• **Task to carry out**:
Please write out exactly the lines of the data below from the line holding "622x510 pixels." through the line holding "You are a computer-use agent. This", and leave out the rest.

BEGIN Records for the exercise

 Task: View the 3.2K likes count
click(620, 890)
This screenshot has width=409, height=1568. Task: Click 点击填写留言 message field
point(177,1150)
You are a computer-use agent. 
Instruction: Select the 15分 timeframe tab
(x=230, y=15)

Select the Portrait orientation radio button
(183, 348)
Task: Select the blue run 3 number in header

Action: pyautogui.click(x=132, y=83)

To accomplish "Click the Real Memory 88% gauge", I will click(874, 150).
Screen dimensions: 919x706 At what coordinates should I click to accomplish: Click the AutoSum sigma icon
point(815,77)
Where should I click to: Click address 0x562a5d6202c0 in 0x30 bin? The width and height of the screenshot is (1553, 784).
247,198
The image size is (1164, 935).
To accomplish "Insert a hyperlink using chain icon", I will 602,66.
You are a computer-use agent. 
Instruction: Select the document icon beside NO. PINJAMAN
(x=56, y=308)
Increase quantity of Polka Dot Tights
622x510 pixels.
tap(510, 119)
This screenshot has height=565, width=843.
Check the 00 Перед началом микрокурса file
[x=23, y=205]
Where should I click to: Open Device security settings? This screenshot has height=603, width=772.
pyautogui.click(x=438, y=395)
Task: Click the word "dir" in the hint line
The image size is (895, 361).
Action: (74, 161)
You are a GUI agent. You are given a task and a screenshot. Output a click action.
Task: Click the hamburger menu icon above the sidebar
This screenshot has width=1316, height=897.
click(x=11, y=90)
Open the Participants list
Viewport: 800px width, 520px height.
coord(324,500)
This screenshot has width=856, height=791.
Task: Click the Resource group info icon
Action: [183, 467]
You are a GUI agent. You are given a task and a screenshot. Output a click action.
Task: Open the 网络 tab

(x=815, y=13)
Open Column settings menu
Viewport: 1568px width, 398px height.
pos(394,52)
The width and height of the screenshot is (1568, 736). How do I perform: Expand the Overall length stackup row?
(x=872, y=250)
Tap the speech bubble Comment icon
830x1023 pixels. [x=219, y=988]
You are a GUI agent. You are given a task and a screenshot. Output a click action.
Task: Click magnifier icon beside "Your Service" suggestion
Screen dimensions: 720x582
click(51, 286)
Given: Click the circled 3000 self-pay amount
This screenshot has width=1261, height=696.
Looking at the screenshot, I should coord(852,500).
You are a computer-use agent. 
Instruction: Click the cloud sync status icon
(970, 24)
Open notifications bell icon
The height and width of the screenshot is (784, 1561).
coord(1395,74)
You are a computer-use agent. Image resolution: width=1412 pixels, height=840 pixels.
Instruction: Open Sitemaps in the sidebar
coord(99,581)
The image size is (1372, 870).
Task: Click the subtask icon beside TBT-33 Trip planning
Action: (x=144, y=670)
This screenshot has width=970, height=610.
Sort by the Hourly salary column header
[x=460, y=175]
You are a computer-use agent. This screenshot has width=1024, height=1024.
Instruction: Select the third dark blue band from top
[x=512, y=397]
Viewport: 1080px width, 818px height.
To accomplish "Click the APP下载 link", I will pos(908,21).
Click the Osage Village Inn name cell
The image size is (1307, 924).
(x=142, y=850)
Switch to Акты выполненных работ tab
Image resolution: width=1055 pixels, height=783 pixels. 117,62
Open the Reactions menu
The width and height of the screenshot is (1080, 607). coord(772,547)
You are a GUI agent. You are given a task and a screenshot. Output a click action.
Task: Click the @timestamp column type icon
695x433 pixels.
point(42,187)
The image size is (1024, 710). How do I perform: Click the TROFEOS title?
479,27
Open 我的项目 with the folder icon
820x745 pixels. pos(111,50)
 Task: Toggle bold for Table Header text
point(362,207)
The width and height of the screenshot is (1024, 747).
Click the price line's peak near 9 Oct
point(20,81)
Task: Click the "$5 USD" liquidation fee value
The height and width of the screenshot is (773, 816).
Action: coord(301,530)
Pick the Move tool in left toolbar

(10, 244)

END Records for the exercise

• **Response**:
622x510 pixels.
tap(510, 119)
This screenshot has height=565, width=843.
Check the 00 Перед началом микрокурса file
[x=23, y=205]
Where should I click to: Open Device security settings? This screenshot has height=603, width=772.
pyautogui.click(x=438, y=395)
Task: Click the word "dir" in the hint line
The image size is (895, 361).
Action: (74, 161)
You are a GUI agent. You are given a task and a screenshot. Output a click action.
Task: Click the hamburger menu icon above the sidebar
This screenshot has width=1316, height=897.
click(x=11, y=90)
Open the Participants list
Viewport: 800px width, 520px height.
coord(324,500)
This screenshot has width=856, height=791.
Task: Click the Resource group info icon
Action: [183, 467]
You are a GUI agent. You are given a task and a screenshot. Output a click action.
Task: Open the 网络 tab

(x=815, y=13)
Open Column settings menu
Viewport: 1568px width, 398px height.
pos(394,52)
The width and height of the screenshot is (1568, 736). How do I perform: Expand the Overall length stackup row?
(x=872, y=250)
Tap the speech bubble Comment icon
830x1023 pixels. [x=219, y=988]
You are a GUI agent. You are given a task and a screenshot. Output a click action.
Task: Click magnifier icon beside "Your Service" suggestion
Screen dimensions: 720x582
click(51, 286)
Given: Click the circled 3000 self-pay amount
This screenshot has width=1261, height=696.
Looking at the screenshot, I should coord(852,500).
You are a computer-use agent. 
Instruction: Click the cloud sync status icon
(970, 24)
Open notifications bell icon
The height and width of the screenshot is (784, 1561).
coord(1395,74)
You are a computer-use agent. Image resolution: width=1412 pixels, height=840 pixels.
Instruction: Open Sitemaps in the sidebar
coord(99,581)
The image size is (1372, 870).
Task: Click the subtask icon beside TBT-33 Trip planning
Action: (x=144, y=670)
This screenshot has width=970, height=610.
Sort by the Hourly salary column header
[x=460, y=175]
You are a computer-use agent. This screenshot has width=1024, height=1024.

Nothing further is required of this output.